Implementation:Farama Foundation Gymnasium Walker2dEnv V5
| Knowledge Sources | |
|---|---|
| Domains | Reinforcement_Learning, MuJoCo_Environments |
| Last Updated | 2026-02-15 03:00 GMT |
Overview
Concrete implementation of the Walker2d v5 MuJoCo locomotion environment provided by Gymnasium.
Description
The Walker2d environment builds on the Hopper environment by adding another set of legs, allowing the robot to walk forward instead of hop. The walker is a two-dimensional bipedal robot consisting of seven main body parts: a single torso at the top, two thighs, two legs below the thighs, and two feet. The goal is to walk in the forward (right) direction by applying torque to the six hinges connecting the body parts. The reward function combines a healthy reward, a forward reward based on x-velocity, and a control cost penalty.

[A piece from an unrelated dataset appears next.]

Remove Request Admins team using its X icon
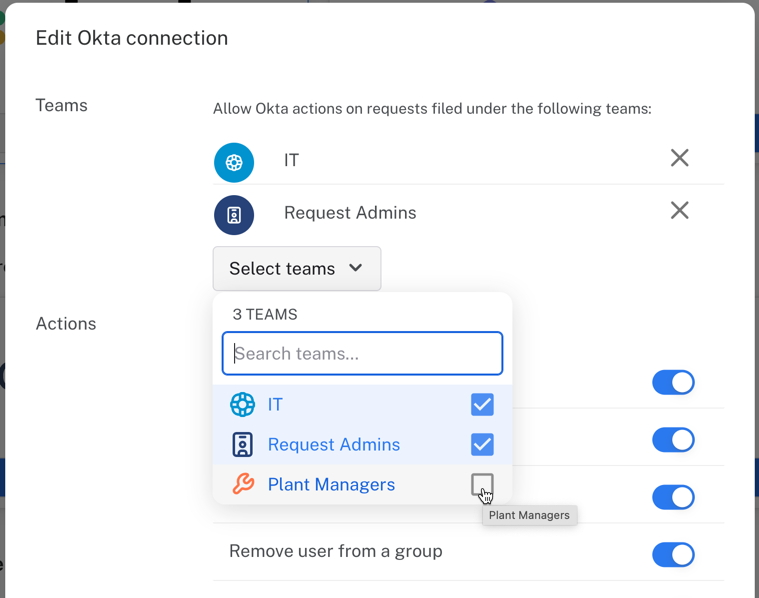759x598 pixels. click(679, 211)
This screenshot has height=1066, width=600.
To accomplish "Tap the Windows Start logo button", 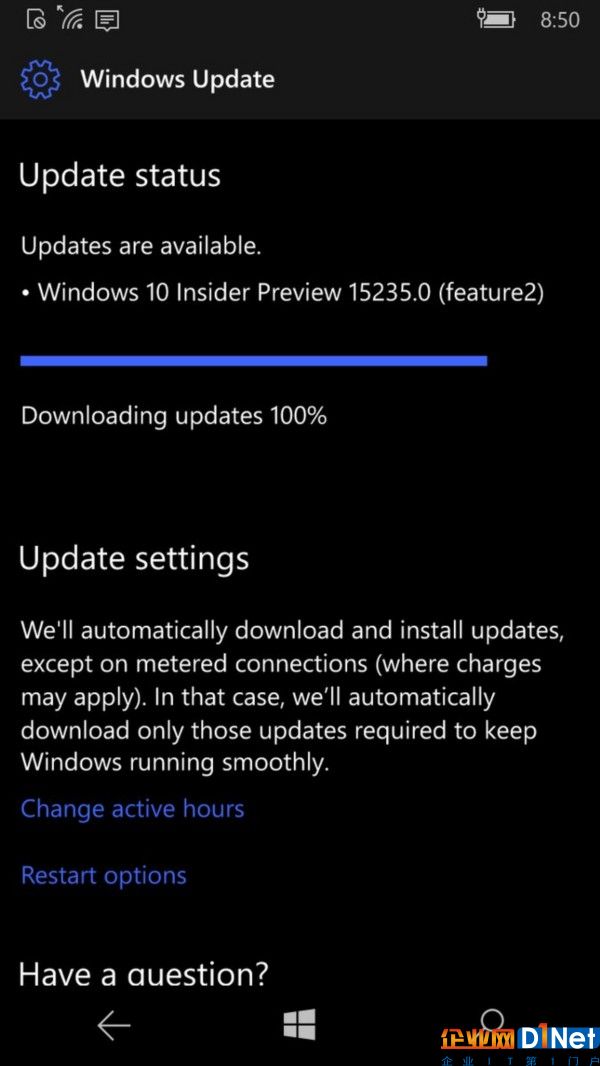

The v5 version fixes unequal foot friction values (both feet now have friction 1.9) and the healthy_reward bug.
Usage
Use this environment for benchmarking bipedal locomotion RL algorithms. It provides a moderate difficulty challenge between the simpler Hopper and the more complex Humanoid environments. The v5 version includes individual reward terms in info and z_distance_from_origin tracking.
Code Reference
Source Location
- Repository: Farama_Foundation_Gymnasium
- File: gymnasium/envs/mujoco/walker2d_v5.py
Signature
class Walker2dEnv(MujocoEnv, utils.EzPickle):
def __init__(
self,
xml_file: str = "walker2d_v5.xml",
frame_skip: int = 4,
default_camera_config: dict[str, float | int] = DEFAULT_CAMERA_CONFIG,
forward_reward_weight: float = 1.0,
ctrl_cost_weight: float = 1e-3,
healthy_reward: float = 1.0,
terminate_when_unhealthy: bool = True,
healthy_z_range: tuple[float, float] = (0.8, 2.0),
healthy_angle_range: tuple[float, float] = (-1.0, 1.0),
reset_noise_scale: float = 5e-3,
exclude_current_positions_from_observation: bool = True,
**kwargs,
)
Import
import gymnasium as gym
env = gym.make("Walker2d-v5")
I/O Contract
Inputs
| Name | Type | Required | Description |
|---|---|---|---|
| action | np.ndarray (6,) | Yes | Torques applied to thigh, leg, foot, left thigh, left leg, and left foot joints, range [-1, 1] |
Outputs
| Name | Type | Description |
|---|---|---|
| observation | np.ndarray (17,) | State vector: qpos (8 elements, x excluded), qvel (9 elements, clipped to [-10, 10]) |
| reward | float | healthy_reward + forward_reward - ctrl_cost |
| terminated | bool | True if walker is unhealthy (z outside [0.8, 2.0] or angle outside [-1, 1]) |
| truncated | bool | Episode truncation (handled by TimeLimit wrapper) |
| info | dict | Contains x_position, z_distance_from_origin, x_velocity, reward_forward, reward_ctrl, reward_survive |
Usage Examples
import gymnasium as gym
env = gym.make("Walker2d-v5")
observation, info = env.reset(seed=42)
for _ in range(1000):
action = env.action_space.sample()
observation, reward, terminated, truncated, info = env.step(action)
if terminated or truncated:
observation, info = env.reset()
env.close()